All salivary samples were collected from the subjects using spit technique 2 h after the consumption of food. Unstimulated saliva was collected by asking the subject to spit in a sterile graduated container every minute for 5–8 min. The collected sample was centrifuged at 3000 rpm for 10 min, and the supernatant was collected and stored at −20°C. Five milliliters of venous blood was collected from the antecubital vein with a syringe and placed in vials. Serum was then extracted and stored at a temperature of −20°C in glass vials. Sialic acid was then estimated from the salivary and serum samples by diphenylamine method. A protein precipitate of the sample containing sialic acid was made to react with diphenylamine producing a purple color which was then quantitatively mentioned as a spectrophotometer of 530 nm.

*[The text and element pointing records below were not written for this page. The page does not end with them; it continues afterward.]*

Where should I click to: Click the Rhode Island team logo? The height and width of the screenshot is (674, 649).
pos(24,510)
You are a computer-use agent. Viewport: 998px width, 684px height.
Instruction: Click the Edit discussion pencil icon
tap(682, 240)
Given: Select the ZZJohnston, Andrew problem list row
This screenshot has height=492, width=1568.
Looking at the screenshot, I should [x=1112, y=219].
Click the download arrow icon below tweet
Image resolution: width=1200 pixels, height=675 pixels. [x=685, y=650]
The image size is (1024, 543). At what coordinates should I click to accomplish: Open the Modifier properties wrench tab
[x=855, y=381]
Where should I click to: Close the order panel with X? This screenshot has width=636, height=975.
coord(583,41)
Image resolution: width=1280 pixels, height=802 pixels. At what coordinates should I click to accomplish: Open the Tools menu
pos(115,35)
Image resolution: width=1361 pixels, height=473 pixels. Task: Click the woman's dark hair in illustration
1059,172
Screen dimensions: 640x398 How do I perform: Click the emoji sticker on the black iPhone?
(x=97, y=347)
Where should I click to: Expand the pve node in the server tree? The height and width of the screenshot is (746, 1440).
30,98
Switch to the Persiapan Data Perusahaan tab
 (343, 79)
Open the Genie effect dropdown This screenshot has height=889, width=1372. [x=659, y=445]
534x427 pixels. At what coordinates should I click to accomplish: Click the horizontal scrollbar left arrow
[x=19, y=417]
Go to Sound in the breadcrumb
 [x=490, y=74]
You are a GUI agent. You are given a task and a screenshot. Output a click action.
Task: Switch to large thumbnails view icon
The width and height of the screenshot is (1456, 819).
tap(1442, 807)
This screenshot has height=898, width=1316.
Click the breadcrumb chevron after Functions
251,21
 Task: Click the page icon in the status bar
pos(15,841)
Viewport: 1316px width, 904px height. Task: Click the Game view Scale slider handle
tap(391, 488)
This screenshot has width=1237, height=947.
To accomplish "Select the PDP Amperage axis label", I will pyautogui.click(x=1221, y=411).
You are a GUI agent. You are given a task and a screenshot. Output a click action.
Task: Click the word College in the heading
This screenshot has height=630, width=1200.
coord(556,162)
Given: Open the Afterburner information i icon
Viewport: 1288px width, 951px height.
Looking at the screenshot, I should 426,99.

The serum and salivary sialic acid levels obtained was then analyzed using SPSS version 17.0 (IBM) software. Post hoc Tukey test was used to compare the serum and salivary sialic acid levels of the two study groups to the control group. ANOVA test was used for the comparison of sialic acid levels between the groups. Pearson's correlation coefficient was used to assess correlation. P< 0.05 was considered statistically significant.


   Results Top


The mean age in Group I was 46.37 years. Females comprised 23.3%, whereas males comprised 76.7%. The mean age in Group II was 40.83 years. Females comprised 20.0% of the cases, whereas males formed 80.0%. The mean age of the subjects in Group III was 56.23 years. 26.7% were females, whereas males comprised 73.3%.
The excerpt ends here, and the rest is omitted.